Starring Marvin Gay as Herman J. Willow, Shirely Jordan (of Code Black and Golden Goble series Friends) as Meredith Jenkins, and Leonard R. Garner Jr. (known for The Blues Brothers, multiple Primetime Emmy nominated series Rules of Engagement, and Wings) as Pastor Samuel Raines; A Craftsman follows a woodworker named Herman who is dealing with the recent passing of his wife. Applying the practicality of his vocation to his emotional despair, Herman decides to build his own coffin so that he may join his dearly beloved. When his friend Meredith discovers this plan, she decides that spending time with someone may be more beneficial to the grieving widower than direct confrontation. She asks Herman to teach her how to make her own coffin and through this process Herman is able to experience an array of emotions which remind him that he is still among the living. The story offers a glimpse into the heart of one of life’s most difficult experiences. As Herman takes the final step towards joining his wife, both character and audience are asked to question what we leave behind for those whom we love.

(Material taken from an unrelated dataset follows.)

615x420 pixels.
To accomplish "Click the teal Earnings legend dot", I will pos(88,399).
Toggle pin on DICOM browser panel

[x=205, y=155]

Filmmakers Sanford Jenkins and Tanmay Chowdhary were committed to taking extensive steps in making this film visually striking. Its monochromatic look focuses on color and displays strong influences from the sense of space and composition found in Pawel Pawliskowsy’s Ida and the movement in Tarkovsy’s Mirror. They employed the use of a vintage 1970’s Angenieux Zoom lens to capture the color shifts which give A Craftsman it’s unique aesthetic. Tanmay communicates, “The lighting was instrumental in achieving the mood of the film. The lighting was reflective of Herman’s headspace and hence it supplemented the story very effectively with its dim exposure and cloudy feel.” Describing the design of the most intense scene near the film’s conclusion, Tanmay reveals, “The last shot was in a way the most complex and the longest of the film. In this one-minute-long shot, Herman goes inside the truck and tries to switch it back on but then breaks down. The shot was designed to catch his reflection on time in three different mirrors and then land on a composition that would hold. We used two 2K lights from outside the garage and blasted it through the windows to light Herman’s face.” The cinematographer notes that he often edits in his own head. The results speak for themselves. In addition to A Craftsman’s overwhelming reception at nearly two dozen film festivals, it received the Best Cinematography Award at the Tide Film Festival in New York, Outstanding Faculty Award for Cinematography at the First Look Film Festival, and a nomination for the Student Edutes at Camerimage (the biggest international platform that celebrates the art of cinematography).